I, Claudia

Home > Other > I, Claudia > Page 18
I, Claudia Page 18

by Mary McCoy

The noise in the hallway, the kissing, the smiles, were all swallowed up by a roaring of white noise in my ears, the world around me suddenly reduced to Hector’s shoulder, the collar of his shirt, the hollow of his throat.

  “I don’t know,” I said, realizing that if they weren’t from Hector, I didn’t care who they were from. “I’m sorry. I have to go.”

  I pushed through the crowd of happy couples who were too lost in one another’s eyes to notice an elbow in the side or a shove in the back.

  “See you Monday?” I heard Hector call after me. He sounded a little hurt by my sudden departure, but I didn’t stop and I didn’t look back.

  Stupid, pathetic, self-pitying tears began to well up in my eyes as I turned the corner, and I considered whether I’d be less likely to humiliate myself if I ran straight home or if I stopped by the restroom first and found a stall to cry in.

  Instead, I almost ran into Cal, who didn’t notice me because he had his tongue down Octavia Resnick’s throat. Five bouquets of flowers dangled from her fingers, their cellophane wrapping brushing the ground. Her other hand disappeared up the back of Cal’s shirt.

  As if I hadn’t already felt ill.

  I limped as fast as I could toward the nearest exit, then went tearing across the parking lot. Someone almost hit me with their BMW and honked their horn angrily. I flipped the driver off without looking to see who it was and ran to the bus stop, tossing my bouquet of flowers into the first trash can I saw, like they’d never happened and nobody thought I was a force for good in the universe.

  XXIX

  Better Than the Alternative

  Stupid, stupid, stupid.

  If there had been one small mercy in any of it, at least I hadn’t had a chance to embarrass myself by leaning in for a kiss.

  Even weeks later, the thought of what I’d almost done would make me cringe.
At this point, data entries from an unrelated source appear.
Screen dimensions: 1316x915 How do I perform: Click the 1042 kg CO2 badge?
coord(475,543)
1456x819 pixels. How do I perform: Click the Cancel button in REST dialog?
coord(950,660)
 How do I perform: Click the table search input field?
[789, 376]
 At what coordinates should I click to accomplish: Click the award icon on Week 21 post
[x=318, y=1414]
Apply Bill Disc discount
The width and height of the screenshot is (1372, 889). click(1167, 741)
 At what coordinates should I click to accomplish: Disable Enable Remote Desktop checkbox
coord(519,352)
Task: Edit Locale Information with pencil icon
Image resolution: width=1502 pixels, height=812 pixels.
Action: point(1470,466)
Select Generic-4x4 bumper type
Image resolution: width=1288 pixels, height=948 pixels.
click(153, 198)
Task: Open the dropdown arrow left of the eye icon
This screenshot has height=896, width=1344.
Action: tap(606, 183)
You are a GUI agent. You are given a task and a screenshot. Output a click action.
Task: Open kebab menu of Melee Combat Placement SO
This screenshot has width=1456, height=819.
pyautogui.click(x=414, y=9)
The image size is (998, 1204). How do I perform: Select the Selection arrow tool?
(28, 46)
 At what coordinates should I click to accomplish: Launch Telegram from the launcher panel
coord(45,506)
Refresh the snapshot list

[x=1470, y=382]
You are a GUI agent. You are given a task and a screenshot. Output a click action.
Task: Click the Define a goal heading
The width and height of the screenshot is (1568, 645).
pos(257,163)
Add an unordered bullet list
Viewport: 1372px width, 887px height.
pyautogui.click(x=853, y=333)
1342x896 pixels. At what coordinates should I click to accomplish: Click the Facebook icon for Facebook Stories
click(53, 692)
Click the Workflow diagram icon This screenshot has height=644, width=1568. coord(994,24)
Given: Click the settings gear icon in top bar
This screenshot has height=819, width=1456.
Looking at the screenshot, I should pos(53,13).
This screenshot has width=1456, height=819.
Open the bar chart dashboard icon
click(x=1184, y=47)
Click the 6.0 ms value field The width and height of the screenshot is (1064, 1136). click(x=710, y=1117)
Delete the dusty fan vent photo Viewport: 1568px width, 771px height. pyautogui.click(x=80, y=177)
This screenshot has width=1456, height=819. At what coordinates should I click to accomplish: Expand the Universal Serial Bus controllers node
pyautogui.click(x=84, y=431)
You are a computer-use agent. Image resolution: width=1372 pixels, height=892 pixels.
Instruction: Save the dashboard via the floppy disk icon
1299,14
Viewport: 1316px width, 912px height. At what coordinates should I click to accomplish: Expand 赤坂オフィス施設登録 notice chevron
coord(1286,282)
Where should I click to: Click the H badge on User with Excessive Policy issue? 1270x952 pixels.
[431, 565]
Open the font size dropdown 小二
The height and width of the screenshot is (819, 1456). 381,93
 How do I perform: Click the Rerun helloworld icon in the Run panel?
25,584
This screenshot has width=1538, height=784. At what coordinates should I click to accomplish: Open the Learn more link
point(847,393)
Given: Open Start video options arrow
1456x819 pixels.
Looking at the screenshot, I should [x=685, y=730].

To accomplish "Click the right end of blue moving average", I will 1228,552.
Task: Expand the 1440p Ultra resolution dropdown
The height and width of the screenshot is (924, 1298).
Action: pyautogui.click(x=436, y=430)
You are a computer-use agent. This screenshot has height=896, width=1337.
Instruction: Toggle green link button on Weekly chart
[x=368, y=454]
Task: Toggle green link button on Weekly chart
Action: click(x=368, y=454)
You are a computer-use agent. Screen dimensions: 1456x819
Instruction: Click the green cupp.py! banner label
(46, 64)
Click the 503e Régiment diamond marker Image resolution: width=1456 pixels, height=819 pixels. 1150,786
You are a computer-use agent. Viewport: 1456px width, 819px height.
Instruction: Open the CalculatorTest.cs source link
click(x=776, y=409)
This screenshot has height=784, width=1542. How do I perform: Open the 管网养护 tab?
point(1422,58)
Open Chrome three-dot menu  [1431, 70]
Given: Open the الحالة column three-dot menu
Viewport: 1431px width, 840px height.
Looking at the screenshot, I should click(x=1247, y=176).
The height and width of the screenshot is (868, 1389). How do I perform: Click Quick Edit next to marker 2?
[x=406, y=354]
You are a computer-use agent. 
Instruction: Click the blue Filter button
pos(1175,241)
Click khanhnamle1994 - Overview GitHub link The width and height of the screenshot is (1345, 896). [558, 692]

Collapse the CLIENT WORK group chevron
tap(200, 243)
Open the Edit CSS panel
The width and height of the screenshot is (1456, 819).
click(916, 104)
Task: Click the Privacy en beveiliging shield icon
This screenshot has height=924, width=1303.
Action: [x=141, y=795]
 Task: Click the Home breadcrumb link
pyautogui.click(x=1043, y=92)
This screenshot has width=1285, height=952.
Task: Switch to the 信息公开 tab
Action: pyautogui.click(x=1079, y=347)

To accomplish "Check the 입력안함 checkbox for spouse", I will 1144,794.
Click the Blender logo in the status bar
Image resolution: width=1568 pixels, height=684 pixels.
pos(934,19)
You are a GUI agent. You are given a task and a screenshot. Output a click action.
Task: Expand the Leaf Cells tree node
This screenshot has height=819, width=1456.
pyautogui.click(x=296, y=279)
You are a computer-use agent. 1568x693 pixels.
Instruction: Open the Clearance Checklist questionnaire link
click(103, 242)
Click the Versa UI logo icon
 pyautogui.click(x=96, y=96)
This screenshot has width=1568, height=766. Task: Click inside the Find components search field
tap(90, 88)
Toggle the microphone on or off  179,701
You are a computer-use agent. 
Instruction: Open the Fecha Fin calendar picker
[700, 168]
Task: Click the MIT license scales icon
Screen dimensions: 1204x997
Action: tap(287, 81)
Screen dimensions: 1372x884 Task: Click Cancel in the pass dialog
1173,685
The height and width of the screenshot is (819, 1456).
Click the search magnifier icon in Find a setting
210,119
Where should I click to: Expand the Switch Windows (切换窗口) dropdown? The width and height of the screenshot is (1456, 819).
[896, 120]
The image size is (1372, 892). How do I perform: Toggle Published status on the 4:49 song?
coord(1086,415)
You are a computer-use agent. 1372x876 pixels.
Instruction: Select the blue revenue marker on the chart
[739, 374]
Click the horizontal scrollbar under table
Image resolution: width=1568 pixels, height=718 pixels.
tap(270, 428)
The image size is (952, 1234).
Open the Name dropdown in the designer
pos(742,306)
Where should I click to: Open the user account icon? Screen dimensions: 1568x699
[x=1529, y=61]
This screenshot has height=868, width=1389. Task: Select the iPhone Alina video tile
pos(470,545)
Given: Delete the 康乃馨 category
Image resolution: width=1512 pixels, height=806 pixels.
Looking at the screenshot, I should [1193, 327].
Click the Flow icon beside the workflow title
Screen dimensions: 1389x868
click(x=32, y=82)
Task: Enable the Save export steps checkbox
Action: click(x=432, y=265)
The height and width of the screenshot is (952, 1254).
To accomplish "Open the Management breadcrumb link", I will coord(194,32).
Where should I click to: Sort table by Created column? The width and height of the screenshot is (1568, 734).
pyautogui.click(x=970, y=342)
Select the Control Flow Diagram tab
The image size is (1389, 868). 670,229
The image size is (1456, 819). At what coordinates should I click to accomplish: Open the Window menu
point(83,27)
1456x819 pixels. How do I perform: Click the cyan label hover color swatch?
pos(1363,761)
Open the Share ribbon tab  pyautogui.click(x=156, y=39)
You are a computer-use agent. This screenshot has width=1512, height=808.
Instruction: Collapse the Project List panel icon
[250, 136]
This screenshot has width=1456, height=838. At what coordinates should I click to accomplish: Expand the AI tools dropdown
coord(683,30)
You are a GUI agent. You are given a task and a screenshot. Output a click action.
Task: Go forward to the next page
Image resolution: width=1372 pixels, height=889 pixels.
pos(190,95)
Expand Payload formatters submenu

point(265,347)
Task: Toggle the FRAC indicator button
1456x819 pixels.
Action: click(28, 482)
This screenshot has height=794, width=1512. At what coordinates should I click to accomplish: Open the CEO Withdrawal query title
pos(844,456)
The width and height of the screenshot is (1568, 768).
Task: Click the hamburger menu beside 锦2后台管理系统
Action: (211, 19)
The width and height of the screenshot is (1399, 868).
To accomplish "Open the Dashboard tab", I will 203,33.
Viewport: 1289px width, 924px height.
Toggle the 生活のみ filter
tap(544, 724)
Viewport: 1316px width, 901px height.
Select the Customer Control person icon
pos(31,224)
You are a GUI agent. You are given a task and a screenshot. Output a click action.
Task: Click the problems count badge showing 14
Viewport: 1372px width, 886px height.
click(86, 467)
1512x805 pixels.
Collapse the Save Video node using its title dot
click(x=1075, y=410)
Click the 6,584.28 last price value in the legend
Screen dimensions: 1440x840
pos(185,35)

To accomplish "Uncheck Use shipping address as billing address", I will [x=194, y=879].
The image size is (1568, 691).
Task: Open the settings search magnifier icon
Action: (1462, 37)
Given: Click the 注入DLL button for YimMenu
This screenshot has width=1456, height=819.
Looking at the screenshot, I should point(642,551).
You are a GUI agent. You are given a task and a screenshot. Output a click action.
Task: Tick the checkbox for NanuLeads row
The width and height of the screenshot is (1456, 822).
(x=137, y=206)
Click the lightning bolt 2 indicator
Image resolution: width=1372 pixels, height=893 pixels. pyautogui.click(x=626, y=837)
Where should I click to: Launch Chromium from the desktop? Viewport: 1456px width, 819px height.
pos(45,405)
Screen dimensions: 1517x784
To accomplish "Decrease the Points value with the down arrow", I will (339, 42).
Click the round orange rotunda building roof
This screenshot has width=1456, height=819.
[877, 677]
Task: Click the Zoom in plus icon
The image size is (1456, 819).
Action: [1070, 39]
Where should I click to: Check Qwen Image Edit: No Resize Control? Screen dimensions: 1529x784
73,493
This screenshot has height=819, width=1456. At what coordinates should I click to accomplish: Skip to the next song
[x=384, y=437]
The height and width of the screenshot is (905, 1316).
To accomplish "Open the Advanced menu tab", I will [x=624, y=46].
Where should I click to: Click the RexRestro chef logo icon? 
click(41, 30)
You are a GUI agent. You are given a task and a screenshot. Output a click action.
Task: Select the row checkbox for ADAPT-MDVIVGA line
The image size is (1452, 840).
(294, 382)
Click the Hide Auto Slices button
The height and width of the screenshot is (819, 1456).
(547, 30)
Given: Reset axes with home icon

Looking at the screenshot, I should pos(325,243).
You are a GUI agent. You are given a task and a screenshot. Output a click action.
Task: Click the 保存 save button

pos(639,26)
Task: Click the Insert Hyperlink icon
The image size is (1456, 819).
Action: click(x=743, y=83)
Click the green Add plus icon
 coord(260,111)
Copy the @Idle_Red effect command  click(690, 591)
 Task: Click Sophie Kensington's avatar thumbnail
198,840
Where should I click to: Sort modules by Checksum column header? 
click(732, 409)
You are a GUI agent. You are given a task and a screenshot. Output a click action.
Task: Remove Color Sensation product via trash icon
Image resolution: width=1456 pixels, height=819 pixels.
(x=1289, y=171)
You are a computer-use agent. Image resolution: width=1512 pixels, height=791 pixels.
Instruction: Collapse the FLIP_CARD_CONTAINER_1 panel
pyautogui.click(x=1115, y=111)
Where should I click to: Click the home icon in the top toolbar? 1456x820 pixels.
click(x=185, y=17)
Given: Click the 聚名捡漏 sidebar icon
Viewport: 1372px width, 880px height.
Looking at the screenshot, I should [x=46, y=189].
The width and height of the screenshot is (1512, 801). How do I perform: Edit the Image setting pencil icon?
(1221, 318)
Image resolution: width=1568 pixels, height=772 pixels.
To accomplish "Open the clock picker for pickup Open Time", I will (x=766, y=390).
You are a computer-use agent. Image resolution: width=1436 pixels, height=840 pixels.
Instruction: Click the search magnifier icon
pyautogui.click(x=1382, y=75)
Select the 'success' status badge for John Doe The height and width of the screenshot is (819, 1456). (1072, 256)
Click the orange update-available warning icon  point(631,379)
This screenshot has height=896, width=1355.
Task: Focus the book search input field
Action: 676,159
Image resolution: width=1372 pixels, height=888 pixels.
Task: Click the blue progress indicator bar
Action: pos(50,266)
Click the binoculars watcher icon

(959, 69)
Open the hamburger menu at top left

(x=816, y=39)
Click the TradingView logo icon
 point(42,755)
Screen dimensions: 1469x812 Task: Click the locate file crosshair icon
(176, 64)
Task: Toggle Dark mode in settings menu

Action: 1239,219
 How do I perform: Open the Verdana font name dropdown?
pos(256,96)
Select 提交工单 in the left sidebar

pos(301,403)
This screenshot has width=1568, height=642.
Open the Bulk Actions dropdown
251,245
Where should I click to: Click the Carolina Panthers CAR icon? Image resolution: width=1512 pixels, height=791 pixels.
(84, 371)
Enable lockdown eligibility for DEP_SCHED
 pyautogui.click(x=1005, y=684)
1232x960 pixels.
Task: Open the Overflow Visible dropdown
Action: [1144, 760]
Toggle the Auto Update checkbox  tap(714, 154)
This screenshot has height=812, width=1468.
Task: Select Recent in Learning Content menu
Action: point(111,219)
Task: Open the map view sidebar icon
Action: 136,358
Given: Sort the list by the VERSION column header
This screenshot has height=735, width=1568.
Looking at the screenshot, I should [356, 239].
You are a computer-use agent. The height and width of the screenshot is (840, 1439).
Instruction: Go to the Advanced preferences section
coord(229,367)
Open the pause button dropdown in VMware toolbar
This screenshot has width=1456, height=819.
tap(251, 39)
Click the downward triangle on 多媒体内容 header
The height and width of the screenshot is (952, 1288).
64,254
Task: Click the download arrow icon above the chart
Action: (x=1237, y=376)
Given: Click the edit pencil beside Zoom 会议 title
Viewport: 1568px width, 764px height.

However, in the immediate aftermath, the weekend after Valentine’s Day, I stayed in my room. I consumed nothing but grilled cheese sandwiches and ginger ale and watched one Ken Burns documentary after another. As I drifted off to sleep, I reminded myself, This is who you are, this is what you do.

  On Monday, I went back to school, my thoughts about love and romance and Hector Estrella shoved back down good and deep where they belonged.

  ***

  There were other things to keep me busy, too. Hector organized a club to keep Honor Week going year round, kind of a pep club for good deeds. We commissioned a mural for the band hallway. However, our most important achievement was the creation of the Imperial Day Clean Elections Initiative. We got the Honor Council and the Board and Principal Graves to sign off on it, and what it meant was that if you were participating in the spring elections, you pledged not to sabotage anyone else’s campaign. No dirty tricks, no ratfucks.

  It wasn’t perfect. The pledge only applied to candidates. There was nothing to stop anyone else from messing with campaigns, and as long as the candidate could make a case that they hadn’t known about, encouraged, or endorsed the ratfuck, there was nothing we could really do to them.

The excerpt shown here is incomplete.